How severe does this issue affect your experience of using Ray?

  • High: It blocks me to complete my task.

How to divide data freely to worker?
Now there are two models. In distributed training, data transfer is required. How to ensure that the data obtained by workers of the two models are consistent

Are you referring to data parallel training?

If you are using torch, you can take a look at ray/torch_trainer.py at master · ray-project/ray · GitHub. Similarly we have examples for other frameworks.

can I specify a data block to a specified woker?

Are you planning to use Ray Dataset?
There is indeed logic in Ray Dataset that decides which dataset block goes to which worker for distributed training. And if the remaining blocks cannot be divided evenly among workers, some logic makes sure to further divide up some blocks into smaller ones and assign them evenly to workers.
However, usually this kind of logic is not that important for end users to know about and we abstract that part away from end user. From their perspective, they have a Ray Dataset and all workers can get their shards of data evenly.
Do you mind telling us a bit more about your use case and why you would care about such details?

I want to use Ray Train for vertical federated learning, and provider and promoter workers need to accept consistent data.

I have another question, can I use TorchTrainer for the model that implements gradient update manually?

what do you mean by “consistent data”? My understanding is that the participants in VFL don’t need to share the sample space but rather feature space is split.
Could you speak more concretely about what is the concern around data consistency? Maybe something around how do you plan to map provider/promoter worker to ray actor and the data requirement. A schematic would be helpful.
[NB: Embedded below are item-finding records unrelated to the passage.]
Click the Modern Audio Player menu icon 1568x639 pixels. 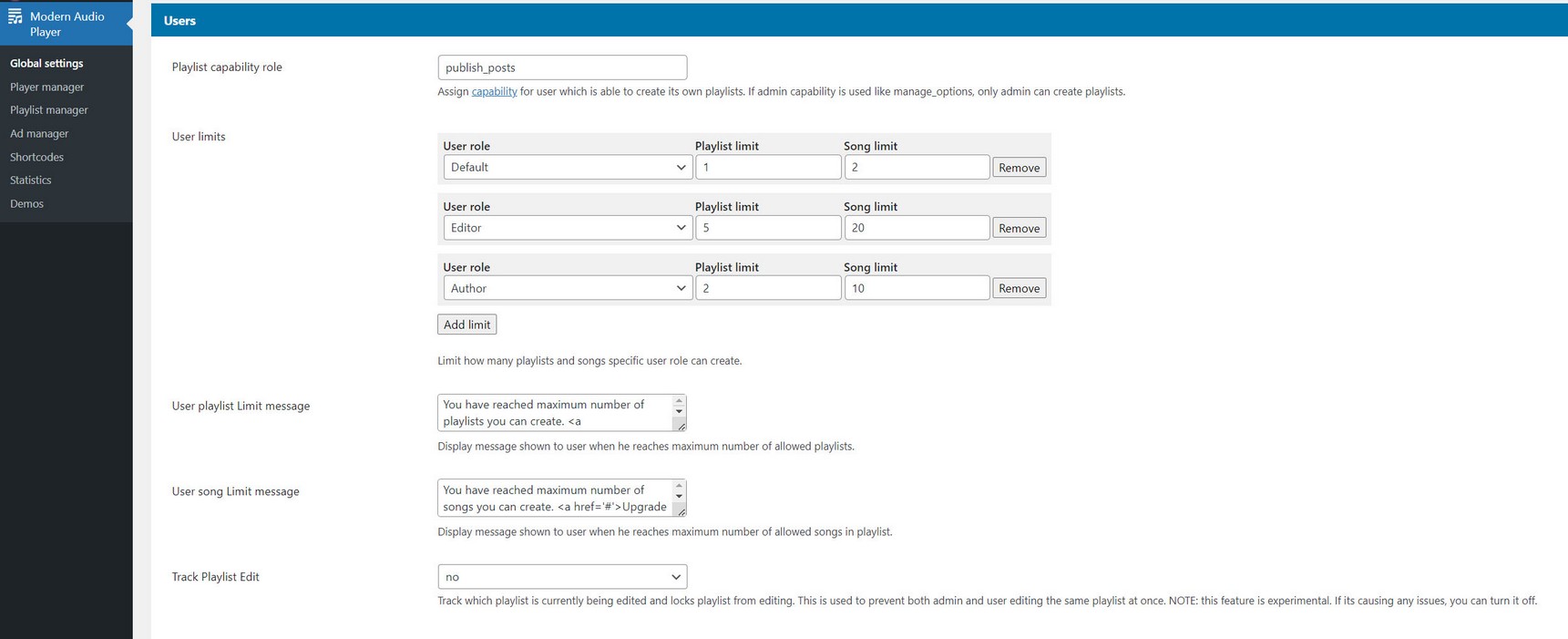click(x=15, y=16)
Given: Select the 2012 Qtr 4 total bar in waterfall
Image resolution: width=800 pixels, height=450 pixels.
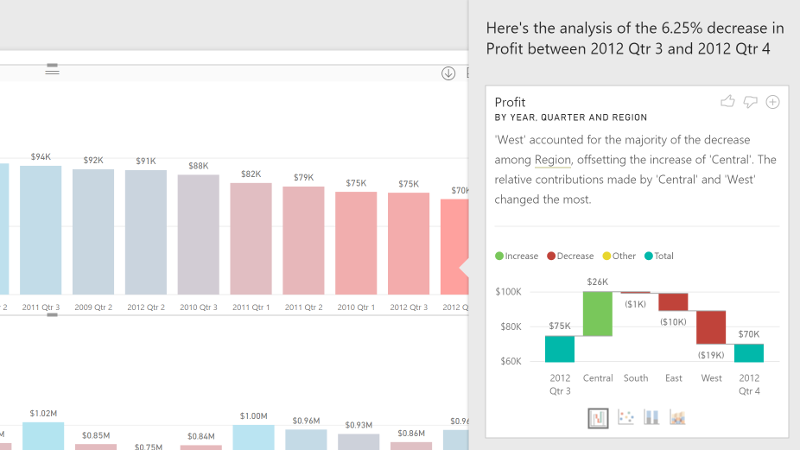Looking at the screenshot, I should [748, 353].
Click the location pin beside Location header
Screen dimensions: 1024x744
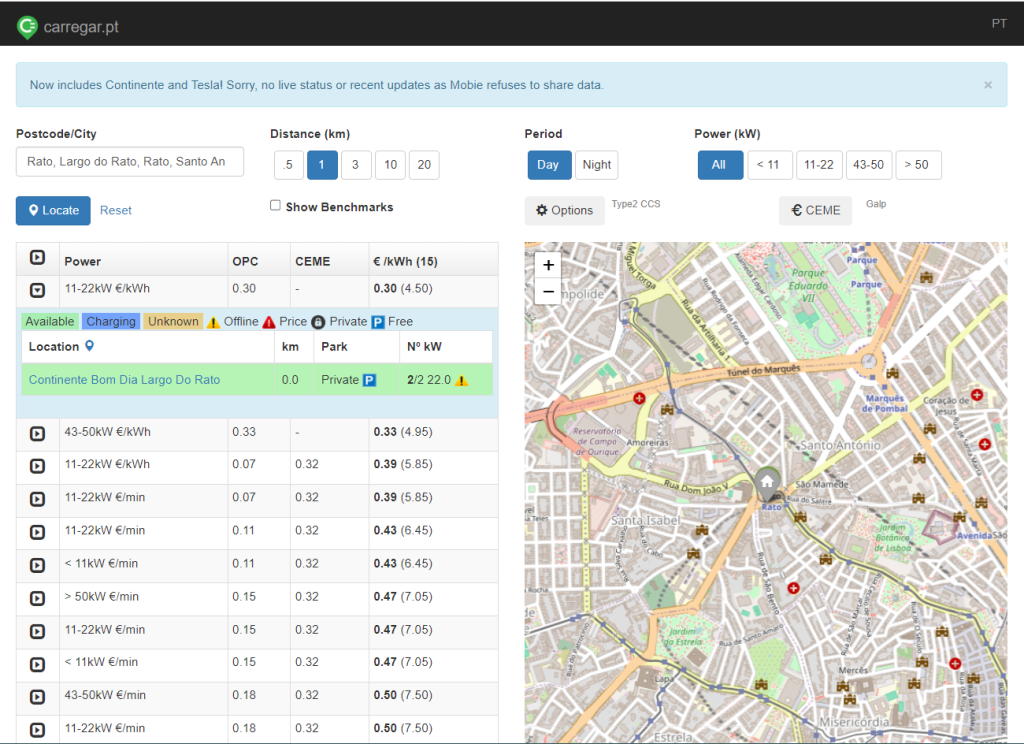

As for gradient update, ray train doesn’t do any of the gradient/weight syncing, it’s all offered by torch. Again, I would be curious to learn why you would want to do that manually.

Hi @Jack_Chen , I can understand your pain points on federated learning scenario, like splitting your models to different parties.

We’re working on supporting federated learning on the top of Ray, in RayFed repo. But unfortunately, RayFed hasn’t ported RayTrain APIs.
If you have requirements on it or you’re interested in it, please let me know.

Thanks
Qing

@Jack_Chen Do you still have questions that have not been resolved. As @xwjiang2010 has suggested the capabilities of Ray Data and Ray Train: both are higher level abstractions so you don’t have to do all bits manually.

I would like to have control over how data is sent to workers. For example, if I want to train an autoregressive sequence model (not an LLM), it would be very memory inefficient to create a dataset where each row represents a record for training.